WHAT IS REQUIRED: Print out each record below, unaltered and complete, without its images.

SUPPLIED RECORDS:
******

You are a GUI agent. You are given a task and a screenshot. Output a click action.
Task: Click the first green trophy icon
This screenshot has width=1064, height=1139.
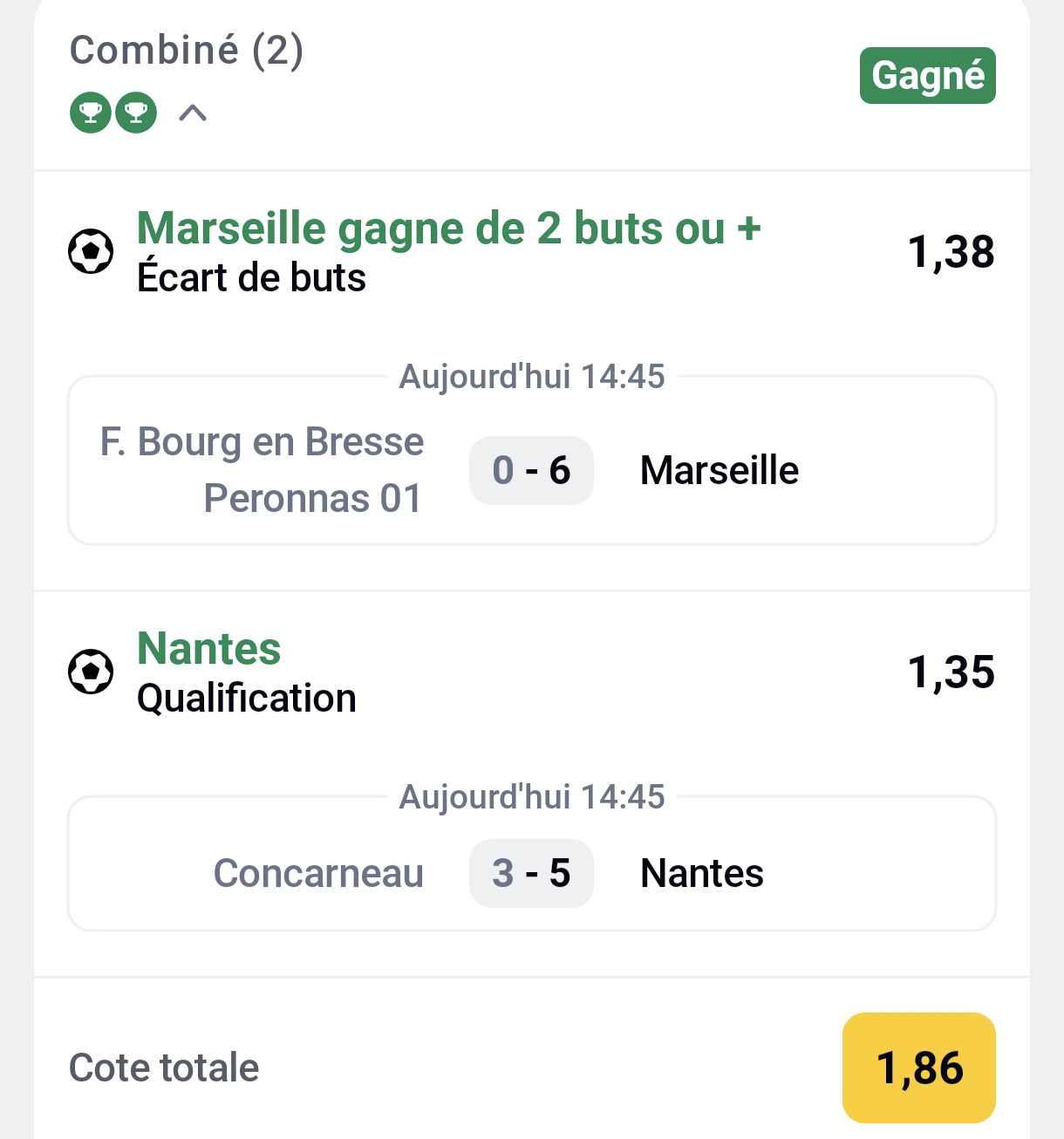(91, 113)
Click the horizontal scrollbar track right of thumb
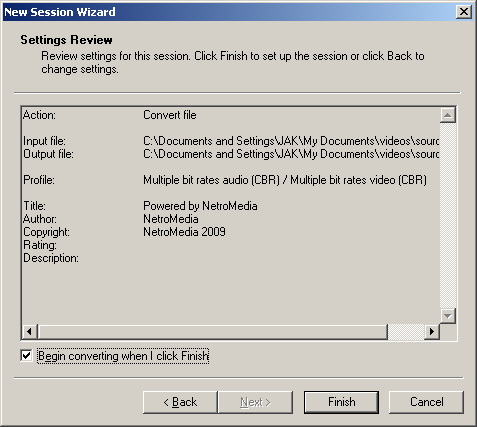The image size is (477, 427). coord(406,332)
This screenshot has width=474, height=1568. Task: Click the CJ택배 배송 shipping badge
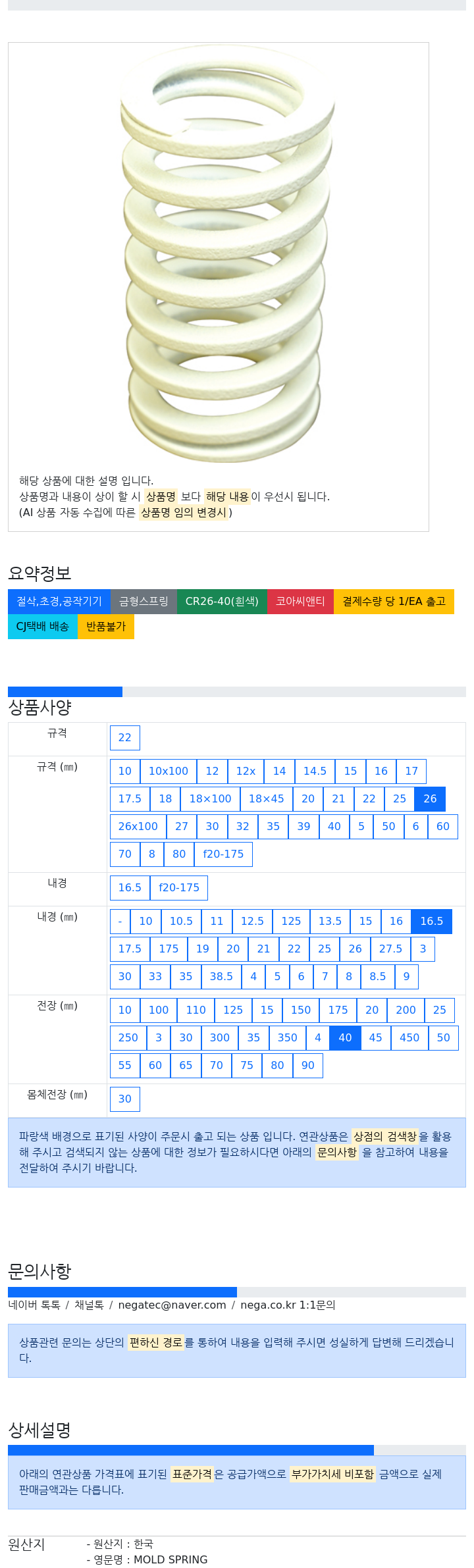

******

YOUR SOLUTION:
You are a GUI agent. You are given a task and a screenshot. Output a click action.
Task: Click the first green trophy icon
This screenshot has width=1064, height=1139.
(91, 113)
Click the horizontal scrollbar track right of thumb
The image size is (477, 427). coord(406,332)
This screenshot has width=474, height=1568. Task: Click the CJ택배 배송 shipping badge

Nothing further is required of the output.